Pierre Khalfa Ancien copré­sident de la Fonda­tion Coper­nic, membre du Conseil scien­ti­fique d’At­tac.

L’in­va­sion de l’Ukraine par la Russie a fait non seule­ment entrer l’Eu­rope et proba­ble­ment le monde dans une nouvelle ère, mais pose des ques­tions fonda­men­tales à la gauche et plus globa­le­ment à tous les progres­sistes. Elle oblige à redé­fi­nir ce que pour­rait être une poli­tique inter­na­tio­nale de gauche. Mais cette dernière se heurte à nombre de diffi­cul­tés.

L’in­va­sion de l’Ukraine par la Russie a fait non seule­ment entrer l’Eu­rope et proba­ble­ment le monde dans une nouvelle ère, mais pose des ques­tions fonda­men­tales à la gauche et plus globa­le­ment à tous les progres­sistes. Elle oblige à redé­fi­nir ce que pour­rait être une poli­tique inter­na­tio­nale de gauche.

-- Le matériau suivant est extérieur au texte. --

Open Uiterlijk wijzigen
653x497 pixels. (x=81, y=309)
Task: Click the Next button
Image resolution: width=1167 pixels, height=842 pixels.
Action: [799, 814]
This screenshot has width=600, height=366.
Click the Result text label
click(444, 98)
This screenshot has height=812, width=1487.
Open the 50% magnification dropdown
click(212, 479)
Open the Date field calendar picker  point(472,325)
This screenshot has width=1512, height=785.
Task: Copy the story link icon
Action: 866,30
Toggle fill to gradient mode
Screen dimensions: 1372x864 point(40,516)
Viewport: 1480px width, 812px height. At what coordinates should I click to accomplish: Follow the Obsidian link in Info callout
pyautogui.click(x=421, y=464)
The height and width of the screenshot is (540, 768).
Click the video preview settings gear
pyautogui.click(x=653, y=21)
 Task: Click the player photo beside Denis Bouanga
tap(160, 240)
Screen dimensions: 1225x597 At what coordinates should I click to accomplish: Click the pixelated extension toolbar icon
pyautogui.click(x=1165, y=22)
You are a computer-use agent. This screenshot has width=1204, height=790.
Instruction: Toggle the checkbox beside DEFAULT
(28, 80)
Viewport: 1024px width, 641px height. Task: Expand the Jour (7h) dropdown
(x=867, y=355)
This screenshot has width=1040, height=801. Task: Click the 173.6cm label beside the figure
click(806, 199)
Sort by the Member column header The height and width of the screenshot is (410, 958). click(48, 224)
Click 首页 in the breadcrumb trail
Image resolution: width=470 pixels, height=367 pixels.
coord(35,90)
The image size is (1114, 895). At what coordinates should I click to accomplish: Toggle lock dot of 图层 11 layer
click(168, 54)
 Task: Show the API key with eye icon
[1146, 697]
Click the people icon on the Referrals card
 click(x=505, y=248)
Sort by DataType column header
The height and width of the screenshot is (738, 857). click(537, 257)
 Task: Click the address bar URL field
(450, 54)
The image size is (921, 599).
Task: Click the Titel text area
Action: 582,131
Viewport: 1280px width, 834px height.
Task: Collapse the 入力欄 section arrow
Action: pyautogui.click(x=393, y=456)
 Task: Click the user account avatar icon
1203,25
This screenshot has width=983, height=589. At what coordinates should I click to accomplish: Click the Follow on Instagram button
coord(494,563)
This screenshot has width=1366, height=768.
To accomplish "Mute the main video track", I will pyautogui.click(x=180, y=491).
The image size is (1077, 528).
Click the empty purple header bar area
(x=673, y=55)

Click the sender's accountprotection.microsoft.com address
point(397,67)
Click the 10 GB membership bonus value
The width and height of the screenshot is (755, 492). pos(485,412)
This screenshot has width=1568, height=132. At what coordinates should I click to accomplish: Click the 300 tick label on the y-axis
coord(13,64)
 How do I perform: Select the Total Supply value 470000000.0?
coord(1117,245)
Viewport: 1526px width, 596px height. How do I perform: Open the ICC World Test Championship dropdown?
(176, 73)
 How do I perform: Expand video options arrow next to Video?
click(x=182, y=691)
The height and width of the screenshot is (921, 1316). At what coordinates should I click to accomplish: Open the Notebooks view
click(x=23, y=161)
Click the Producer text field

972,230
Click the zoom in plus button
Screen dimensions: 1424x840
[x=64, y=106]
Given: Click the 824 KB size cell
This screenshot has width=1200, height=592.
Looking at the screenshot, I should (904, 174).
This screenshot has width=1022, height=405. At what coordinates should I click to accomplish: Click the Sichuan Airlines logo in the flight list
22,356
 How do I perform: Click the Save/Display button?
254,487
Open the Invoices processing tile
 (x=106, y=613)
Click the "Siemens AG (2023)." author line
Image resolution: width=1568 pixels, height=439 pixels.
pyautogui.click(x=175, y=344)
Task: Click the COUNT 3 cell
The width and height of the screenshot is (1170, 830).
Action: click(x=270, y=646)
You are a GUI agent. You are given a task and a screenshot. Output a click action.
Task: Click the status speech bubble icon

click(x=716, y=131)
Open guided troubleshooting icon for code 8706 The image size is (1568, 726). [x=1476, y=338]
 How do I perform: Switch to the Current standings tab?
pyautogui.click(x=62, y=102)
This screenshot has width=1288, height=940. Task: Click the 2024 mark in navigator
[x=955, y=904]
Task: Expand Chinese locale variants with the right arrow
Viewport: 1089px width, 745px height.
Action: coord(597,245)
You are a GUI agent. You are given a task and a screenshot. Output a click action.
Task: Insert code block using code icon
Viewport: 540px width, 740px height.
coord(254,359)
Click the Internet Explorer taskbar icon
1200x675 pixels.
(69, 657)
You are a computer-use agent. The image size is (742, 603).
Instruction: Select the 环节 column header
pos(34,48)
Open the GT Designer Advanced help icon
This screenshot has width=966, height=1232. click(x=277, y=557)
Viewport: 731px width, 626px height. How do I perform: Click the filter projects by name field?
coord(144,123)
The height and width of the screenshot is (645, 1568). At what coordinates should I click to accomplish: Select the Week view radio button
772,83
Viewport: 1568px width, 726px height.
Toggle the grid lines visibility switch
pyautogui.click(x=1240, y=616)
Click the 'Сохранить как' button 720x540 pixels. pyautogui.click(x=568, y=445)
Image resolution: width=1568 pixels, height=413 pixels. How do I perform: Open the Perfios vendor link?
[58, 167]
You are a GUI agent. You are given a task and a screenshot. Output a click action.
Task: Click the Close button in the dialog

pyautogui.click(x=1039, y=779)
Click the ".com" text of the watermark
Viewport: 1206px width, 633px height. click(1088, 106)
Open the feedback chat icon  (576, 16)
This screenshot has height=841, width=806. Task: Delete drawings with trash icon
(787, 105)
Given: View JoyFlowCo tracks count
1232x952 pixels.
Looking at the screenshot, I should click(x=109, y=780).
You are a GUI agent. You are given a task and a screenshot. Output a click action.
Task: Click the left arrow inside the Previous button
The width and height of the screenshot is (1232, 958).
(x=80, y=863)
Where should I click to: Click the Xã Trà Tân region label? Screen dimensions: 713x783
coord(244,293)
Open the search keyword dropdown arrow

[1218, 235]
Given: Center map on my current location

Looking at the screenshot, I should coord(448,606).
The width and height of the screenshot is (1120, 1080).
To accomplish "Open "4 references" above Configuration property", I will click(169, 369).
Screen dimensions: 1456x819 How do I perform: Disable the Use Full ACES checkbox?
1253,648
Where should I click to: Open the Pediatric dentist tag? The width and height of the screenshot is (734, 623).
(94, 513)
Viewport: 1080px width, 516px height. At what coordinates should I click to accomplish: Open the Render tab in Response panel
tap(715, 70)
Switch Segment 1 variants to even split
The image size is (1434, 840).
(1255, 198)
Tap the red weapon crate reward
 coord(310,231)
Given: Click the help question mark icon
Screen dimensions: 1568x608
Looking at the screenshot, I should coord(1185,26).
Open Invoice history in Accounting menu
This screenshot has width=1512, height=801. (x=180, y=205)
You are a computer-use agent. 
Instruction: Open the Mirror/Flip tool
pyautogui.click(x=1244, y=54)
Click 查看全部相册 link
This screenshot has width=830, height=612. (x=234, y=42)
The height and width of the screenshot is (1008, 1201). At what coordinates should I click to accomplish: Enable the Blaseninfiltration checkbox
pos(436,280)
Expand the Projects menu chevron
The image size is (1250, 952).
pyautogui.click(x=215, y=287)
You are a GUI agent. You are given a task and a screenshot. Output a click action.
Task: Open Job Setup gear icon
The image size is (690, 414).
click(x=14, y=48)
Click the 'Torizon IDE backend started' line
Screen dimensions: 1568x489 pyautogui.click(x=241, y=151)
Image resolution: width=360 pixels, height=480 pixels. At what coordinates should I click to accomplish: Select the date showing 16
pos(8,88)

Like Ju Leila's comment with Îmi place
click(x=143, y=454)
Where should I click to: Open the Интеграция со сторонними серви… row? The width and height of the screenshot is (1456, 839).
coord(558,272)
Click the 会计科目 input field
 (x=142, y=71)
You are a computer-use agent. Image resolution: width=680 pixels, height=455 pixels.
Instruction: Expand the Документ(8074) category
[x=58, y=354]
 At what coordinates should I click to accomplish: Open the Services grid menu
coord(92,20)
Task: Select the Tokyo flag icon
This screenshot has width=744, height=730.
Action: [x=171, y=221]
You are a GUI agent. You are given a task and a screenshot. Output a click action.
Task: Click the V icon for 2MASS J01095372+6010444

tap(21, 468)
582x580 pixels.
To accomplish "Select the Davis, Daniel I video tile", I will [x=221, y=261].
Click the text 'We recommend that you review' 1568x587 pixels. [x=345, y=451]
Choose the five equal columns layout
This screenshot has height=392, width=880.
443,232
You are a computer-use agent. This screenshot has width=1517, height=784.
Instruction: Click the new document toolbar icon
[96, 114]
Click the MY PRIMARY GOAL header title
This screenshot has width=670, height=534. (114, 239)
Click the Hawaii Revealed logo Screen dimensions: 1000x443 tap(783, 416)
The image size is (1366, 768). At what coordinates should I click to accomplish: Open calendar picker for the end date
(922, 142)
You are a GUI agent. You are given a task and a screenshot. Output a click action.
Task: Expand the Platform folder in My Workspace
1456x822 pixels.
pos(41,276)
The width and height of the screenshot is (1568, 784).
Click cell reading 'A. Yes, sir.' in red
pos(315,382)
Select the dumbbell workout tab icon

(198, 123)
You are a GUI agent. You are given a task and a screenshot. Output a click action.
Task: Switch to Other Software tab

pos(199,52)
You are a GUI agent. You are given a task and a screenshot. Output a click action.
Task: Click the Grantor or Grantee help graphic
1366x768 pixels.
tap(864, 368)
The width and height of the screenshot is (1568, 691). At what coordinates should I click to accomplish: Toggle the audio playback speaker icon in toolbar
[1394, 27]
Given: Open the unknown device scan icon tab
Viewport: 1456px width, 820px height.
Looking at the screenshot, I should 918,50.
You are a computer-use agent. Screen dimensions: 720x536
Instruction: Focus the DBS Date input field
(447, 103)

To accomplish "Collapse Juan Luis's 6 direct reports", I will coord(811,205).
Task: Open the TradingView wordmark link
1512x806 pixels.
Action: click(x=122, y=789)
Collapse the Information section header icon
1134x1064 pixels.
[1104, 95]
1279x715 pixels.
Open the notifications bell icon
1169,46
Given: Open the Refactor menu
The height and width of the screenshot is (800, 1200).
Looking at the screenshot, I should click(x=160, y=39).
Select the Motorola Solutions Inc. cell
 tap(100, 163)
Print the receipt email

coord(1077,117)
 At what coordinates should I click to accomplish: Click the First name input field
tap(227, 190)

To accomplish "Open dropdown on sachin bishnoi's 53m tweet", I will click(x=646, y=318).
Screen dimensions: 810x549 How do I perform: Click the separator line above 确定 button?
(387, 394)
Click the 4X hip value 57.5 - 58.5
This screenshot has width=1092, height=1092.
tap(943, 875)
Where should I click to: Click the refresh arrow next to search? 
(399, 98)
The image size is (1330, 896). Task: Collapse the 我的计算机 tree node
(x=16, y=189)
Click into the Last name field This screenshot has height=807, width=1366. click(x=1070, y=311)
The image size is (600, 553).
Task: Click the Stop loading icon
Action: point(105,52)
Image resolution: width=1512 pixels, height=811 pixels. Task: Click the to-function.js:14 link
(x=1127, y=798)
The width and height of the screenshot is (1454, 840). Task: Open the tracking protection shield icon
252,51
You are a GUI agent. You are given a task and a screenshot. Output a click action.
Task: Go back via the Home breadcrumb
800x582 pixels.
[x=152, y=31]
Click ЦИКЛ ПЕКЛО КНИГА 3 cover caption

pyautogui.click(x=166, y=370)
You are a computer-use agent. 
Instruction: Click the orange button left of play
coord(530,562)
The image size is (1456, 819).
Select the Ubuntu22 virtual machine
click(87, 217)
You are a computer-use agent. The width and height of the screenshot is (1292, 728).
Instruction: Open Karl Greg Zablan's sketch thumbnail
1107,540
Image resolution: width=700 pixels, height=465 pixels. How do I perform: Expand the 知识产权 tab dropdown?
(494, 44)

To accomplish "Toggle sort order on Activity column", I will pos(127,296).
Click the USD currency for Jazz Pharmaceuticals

D’un point de vue géopo­li­tique, la situa­tion actuelle est carac­té­ri­sée par trois éléments prin­ci­paux : une grande puis­sance ancien­ne­ment hégé­mo­nique, les États-Unis, voulant sinon le rede­ve­nir, du moins garder la main pour conduire les affaires du monde ; un pays qui aupa­ra­vant était co-gestion­naire  du monde et qui n’ac­cepte pas son déclin, la Russie ; une nouvelle grande puis­sance, la Chine, qui veut deve­nir domi­nante.

Nous sommes donc entrés, et pour long­temps, dans une phase d’af­fron­te­ment entre puis­sances tel que le monde en a déjà connu alors même que le capi­ta­lisme n’a existé histo­rique­ment qu’en étant arti­culé à une puis­sance hégé­mo­nique. Or juste­ment, aucun pays ne peut prétendre aujourd’­hui à ce rôle, la parti­cu­la­rité étant que cet affron­te­ment se produit entre des puis­sances nucléaires ayant chacune la possi­bi­lité de détruire toute vie sur terre. À ces éléments s’ajoutent les menaces djiha­distes et les menées de tel ou tel État pour profi­ter d’une situa­tion de plus en plus chao­tique avec des consé­quences régio­nales désta­bi­li­sa­trices.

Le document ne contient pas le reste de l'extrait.